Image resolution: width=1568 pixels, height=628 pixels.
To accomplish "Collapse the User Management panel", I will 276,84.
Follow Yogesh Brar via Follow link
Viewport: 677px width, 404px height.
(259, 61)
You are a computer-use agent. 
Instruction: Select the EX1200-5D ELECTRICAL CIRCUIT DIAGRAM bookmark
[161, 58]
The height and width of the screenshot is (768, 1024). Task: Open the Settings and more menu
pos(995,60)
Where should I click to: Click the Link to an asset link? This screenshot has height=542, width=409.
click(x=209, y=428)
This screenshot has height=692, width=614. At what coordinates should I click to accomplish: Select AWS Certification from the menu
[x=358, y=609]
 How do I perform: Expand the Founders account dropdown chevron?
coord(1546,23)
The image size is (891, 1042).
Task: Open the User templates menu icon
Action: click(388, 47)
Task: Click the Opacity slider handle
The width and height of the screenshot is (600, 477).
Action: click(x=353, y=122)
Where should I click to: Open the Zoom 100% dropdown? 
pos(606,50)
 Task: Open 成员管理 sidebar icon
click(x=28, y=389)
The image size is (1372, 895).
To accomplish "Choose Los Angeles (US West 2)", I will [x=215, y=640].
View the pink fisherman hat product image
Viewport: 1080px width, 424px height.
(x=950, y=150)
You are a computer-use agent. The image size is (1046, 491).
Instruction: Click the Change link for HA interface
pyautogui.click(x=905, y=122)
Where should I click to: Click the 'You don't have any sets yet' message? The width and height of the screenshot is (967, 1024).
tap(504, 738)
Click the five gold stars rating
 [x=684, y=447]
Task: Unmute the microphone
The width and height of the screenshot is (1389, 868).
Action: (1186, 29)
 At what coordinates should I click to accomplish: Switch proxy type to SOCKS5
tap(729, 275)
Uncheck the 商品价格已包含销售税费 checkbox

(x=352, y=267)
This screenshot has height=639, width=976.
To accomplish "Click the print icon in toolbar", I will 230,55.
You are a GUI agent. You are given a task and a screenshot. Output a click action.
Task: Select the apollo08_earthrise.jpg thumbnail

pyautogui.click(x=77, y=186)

•••

- _Your goal_
For the material above, the answer must be only the number of lines holding the word "will".

- _Reply to the task_
3